Holiday celebrations may nourish the soul, but they can wreak havoc on the environment: between Thanksgiving and New Year’s Day, Americans produce 25 percent more trash than usual, according to the Environmental Protection Agency. To throw a greener party, follow these tips:
* Invitations E-vites save paper, but for an intimate gathering, they may be impersonal, says Danny Seo, author of Simply Green Parties (Collins, 2006). He suggests making invites from items you have around your home (use sandpaper for a housewarming party, for example) or buying ones printed on recycled paper. For something a bit ritzier we like Botanical Paperworks’ invitations and announcement cards –they have wildflower seeds embedded in them.
* Transportation Encourage guests to carpool. If they’re flying in for your party, suggest they fly Continental. Its fleet of newer planes is more energy-efficient, says Josh Dorfman, author of The Lazy Environmentalist.
* Food & Drink Use locally grown or organic ingredients whenever possible. And plan ahead to see if you can donate leftovers to a soup kitchen or a food-rescue organization like New York’s City Harvest. Serve your feast on old or damaged plates that have been “saved” and redecorated. If you are too lame to do it yourself, you can go to artist Sarah Cihat; or, if you must use disposable dinnerware, go with ecofriendly brands like Preserve or EarthShell. Look for organic or Biodynamic wine, beer, and spirits at the liquor store or online at diamondorganics.com. (Get a roundup of favorite brands at naturalhealthmag.com/organicspirits.)
* Decorations For holiday decor, think homemade: Cinnamon sticks tied together work as fragrant tree ornaments, says Seo. Garlands of popcorn and cranberries are also festive and easy to make.
* Lighting Put up light-emitting diode (LED) string lights from your local dollar store or companies like Holiday Creations, which last seven times longer and use nearly 95 percent less electricity than traditional lights. Or you can find solar-powered light strands on the web- do a search for “holiday lights”). Another way to save power: Use candles like the Cheeky Bee Candle Company beeswax pillar.
* Party Favors & Gifts In lieu of party favors, donate to a charitable organization in each guest’s name. Or give gift cards so people can get something they need, says Seo. (For eco-friendly wrapping just use an old newspaper, preferably one you picked up on a train.) If you are the guest and want to bring a gift for your hosts, paint a wooden clementine crate and fill it with organic cookies, soy candles, or biodegradable home cleaning supplies, Seo suggests.
* Cleaning Up Check out ecoproducts.com for compostable trash bags by BioBag. And make housework more festive with limited-edition cleaners by Method and Mrs. Meyer’s, which come in seasonal scents like Hollyberry and Gingerbread.
TO GREEN THE HOLIDAYS FURTHER, you can offset your party’s carbon emissions by reducing greenhouse gas emissions elsewhere.

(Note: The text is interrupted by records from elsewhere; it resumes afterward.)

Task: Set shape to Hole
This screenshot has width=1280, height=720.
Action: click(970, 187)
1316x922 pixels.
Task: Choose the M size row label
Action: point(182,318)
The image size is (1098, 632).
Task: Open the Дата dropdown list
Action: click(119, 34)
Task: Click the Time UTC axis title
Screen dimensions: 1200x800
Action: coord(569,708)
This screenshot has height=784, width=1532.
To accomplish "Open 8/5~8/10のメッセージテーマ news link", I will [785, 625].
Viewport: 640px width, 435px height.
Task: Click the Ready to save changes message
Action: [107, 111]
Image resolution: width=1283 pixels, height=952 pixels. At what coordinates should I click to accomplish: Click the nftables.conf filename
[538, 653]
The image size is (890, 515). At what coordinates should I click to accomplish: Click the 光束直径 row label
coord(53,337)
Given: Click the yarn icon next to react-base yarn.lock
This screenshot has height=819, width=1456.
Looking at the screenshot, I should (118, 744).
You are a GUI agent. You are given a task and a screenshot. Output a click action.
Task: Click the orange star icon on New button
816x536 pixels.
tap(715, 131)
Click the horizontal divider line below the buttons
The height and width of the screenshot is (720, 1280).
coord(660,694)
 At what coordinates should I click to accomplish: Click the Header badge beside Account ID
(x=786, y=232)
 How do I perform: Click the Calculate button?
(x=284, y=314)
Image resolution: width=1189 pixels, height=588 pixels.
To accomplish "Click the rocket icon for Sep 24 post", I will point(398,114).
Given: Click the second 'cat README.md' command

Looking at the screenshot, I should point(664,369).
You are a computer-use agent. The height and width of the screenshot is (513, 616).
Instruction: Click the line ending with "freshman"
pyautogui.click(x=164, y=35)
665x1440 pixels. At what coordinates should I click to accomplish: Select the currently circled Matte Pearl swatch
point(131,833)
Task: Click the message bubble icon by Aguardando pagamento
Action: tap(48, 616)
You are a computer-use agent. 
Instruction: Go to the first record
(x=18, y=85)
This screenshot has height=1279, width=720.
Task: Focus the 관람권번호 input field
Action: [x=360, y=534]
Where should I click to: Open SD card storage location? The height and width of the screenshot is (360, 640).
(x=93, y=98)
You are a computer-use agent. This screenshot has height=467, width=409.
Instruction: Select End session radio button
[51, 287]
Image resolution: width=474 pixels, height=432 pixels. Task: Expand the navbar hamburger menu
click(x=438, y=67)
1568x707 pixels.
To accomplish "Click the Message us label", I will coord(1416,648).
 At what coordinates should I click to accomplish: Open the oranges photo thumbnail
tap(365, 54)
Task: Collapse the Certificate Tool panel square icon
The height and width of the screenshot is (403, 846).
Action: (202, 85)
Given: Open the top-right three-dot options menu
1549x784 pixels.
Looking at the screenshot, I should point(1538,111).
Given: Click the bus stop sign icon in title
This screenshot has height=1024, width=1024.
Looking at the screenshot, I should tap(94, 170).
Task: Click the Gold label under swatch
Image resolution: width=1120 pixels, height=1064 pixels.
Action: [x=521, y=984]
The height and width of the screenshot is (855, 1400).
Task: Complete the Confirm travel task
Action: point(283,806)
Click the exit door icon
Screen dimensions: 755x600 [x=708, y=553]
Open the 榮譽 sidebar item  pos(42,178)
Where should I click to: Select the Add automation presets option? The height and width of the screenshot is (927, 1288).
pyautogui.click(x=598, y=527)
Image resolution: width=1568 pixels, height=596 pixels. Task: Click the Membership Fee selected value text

First, figure out how many tons of carbon dioxide your gathering generated by using an online calculator (try carboncounter.org)–it takes into consideration the electricity used to light your home and miles traveled by plane or car. (For example, if you hosted a dinner party for four couples who would all be driving about lo miles round-trip, your get-together would generate roughly 36 pounds of carbon dioxide.) Then you “offset” this amount of CO2 by donating to renewable energy projects such as wind farms–the idea being that your emissions are negated by the creation of green energy. Because carbon offsetting is still new, Josh Dorfman recommends using reputable companies like NativeEnergy or TerraPass.